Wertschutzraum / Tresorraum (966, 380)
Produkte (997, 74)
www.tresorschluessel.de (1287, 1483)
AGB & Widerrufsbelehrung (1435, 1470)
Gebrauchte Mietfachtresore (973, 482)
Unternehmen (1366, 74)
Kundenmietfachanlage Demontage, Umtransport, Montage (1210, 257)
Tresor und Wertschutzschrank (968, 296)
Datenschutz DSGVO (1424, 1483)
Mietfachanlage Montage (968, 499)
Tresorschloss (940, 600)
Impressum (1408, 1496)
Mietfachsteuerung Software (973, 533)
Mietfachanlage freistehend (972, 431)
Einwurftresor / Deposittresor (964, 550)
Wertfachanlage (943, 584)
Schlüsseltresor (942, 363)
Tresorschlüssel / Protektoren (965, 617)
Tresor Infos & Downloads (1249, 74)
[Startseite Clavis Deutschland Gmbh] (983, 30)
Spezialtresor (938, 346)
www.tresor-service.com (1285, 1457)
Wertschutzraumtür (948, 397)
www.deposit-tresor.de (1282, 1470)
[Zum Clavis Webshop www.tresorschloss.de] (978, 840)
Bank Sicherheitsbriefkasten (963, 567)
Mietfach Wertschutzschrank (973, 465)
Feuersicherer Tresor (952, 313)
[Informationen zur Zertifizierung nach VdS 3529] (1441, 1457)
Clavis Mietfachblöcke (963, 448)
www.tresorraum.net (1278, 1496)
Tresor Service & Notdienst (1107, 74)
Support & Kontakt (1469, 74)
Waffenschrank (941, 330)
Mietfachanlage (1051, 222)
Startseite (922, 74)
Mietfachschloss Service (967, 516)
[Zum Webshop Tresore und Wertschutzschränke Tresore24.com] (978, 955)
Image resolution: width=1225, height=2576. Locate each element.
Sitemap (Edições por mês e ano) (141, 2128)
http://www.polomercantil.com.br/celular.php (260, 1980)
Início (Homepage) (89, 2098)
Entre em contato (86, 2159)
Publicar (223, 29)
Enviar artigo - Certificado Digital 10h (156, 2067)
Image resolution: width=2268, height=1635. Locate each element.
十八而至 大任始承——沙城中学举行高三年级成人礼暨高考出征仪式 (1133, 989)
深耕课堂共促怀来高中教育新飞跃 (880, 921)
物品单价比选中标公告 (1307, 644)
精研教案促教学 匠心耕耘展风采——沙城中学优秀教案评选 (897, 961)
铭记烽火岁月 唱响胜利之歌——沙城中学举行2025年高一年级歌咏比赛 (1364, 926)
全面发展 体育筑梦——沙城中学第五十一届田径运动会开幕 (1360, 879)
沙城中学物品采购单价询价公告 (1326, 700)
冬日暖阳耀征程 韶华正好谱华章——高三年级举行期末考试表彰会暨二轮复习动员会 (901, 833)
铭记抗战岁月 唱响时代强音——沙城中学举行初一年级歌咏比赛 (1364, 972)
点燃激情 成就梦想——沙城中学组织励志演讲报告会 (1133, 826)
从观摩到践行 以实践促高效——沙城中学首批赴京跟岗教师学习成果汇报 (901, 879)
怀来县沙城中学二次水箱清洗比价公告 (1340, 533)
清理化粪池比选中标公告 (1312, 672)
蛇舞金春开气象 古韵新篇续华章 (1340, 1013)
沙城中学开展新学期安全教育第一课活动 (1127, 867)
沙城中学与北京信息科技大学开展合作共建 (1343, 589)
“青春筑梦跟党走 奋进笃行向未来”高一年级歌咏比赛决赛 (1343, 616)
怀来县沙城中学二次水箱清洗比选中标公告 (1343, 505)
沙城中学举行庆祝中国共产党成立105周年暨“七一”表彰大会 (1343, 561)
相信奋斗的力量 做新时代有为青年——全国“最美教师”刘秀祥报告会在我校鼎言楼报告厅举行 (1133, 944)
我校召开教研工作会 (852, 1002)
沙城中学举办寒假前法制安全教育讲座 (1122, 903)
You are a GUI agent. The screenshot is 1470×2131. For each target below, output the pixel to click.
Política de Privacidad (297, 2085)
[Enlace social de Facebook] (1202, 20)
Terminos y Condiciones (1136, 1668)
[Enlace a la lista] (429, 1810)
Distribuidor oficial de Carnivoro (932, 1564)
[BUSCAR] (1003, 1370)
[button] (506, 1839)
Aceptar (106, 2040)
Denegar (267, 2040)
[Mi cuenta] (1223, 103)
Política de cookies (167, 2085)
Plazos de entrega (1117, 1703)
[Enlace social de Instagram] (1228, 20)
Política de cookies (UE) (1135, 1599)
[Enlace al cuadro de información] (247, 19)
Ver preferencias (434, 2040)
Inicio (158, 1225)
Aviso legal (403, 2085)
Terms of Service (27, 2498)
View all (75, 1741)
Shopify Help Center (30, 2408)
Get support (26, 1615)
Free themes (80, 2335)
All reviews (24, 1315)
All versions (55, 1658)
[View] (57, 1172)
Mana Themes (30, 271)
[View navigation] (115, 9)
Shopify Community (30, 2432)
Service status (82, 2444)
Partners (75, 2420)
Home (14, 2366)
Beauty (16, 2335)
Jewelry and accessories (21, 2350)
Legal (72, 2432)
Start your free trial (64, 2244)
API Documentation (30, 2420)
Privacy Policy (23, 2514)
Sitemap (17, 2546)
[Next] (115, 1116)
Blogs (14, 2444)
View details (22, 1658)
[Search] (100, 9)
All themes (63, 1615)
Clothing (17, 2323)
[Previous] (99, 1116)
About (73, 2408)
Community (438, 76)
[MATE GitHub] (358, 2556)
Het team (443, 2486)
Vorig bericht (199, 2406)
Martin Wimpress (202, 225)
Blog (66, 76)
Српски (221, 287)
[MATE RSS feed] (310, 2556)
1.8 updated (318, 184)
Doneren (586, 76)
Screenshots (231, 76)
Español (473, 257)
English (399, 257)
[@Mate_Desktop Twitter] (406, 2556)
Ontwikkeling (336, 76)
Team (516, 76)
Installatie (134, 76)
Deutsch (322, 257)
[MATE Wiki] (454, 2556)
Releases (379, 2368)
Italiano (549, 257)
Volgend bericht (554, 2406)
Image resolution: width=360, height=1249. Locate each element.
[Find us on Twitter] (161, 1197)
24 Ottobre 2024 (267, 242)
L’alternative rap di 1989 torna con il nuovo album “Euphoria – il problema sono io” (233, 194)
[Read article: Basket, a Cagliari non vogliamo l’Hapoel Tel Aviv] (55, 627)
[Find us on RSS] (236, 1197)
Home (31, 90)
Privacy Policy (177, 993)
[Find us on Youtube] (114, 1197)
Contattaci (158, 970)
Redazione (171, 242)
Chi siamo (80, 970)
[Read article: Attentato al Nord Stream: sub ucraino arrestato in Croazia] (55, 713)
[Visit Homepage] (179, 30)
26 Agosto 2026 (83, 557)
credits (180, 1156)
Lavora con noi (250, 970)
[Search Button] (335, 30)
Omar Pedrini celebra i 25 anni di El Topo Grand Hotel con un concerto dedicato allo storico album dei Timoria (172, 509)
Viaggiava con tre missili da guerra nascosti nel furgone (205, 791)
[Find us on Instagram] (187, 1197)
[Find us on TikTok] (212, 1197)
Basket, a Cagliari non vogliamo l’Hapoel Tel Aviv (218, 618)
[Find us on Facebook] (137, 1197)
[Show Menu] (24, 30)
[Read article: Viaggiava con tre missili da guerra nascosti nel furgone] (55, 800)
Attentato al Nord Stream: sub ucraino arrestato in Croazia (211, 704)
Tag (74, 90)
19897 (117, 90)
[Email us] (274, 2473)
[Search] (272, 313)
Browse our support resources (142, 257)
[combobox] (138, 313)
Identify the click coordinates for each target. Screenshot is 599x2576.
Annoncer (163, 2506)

**Exercise description:** Of all the entries above, retype exactly the lines from the line with "[Enlace social de Facebook] (1202, 20)" to the line with "API Documentation (30, 2420)", both included, and no others.

**Output for this task:**
[Enlace social de Facebook] (1202, 20)
Terminos y Condiciones (1136, 1668)
[Enlace a la lista] (429, 1810)
Distribuidor oficial de Carnivoro (932, 1564)
[BUSCAR] (1003, 1370)
[button] (506, 1839)
Aceptar (106, 2040)
Denegar (267, 2040)
[Mi cuenta] (1223, 103)
Política de cookies (167, 2085)
Plazos de entrega (1117, 1703)
[Enlace social de Instagram] (1228, 20)
Política de cookies (UE) (1135, 1599)
[Enlace al cuadro de información] (247, 19)
Ver preferencias (434, 2040)
Inicio (158, 1225)
Aviso legal (403, 2085)
Terms of Service (27, 2498)
View all (75, 1741)
Shopify Help Center (30, 2408)
Get support (26, 1615)
Free themes (80, 2335)
All reviews (24, 1315)
All versions (55, 1658)
[View] (57, 1172)
Mana Themes (30, 271)
[View navigation] (115, 9)
Shopify Community (30, 2432)
Service status (82, 2444)
Partners (75, 2420)
Home (14, 2366)
Beauty (16, 2335)
Jewelry and accessories (21, 2350)
Legal (72, 2432)
Start your free trial (64, 2244)
API Documentation (30, 2420)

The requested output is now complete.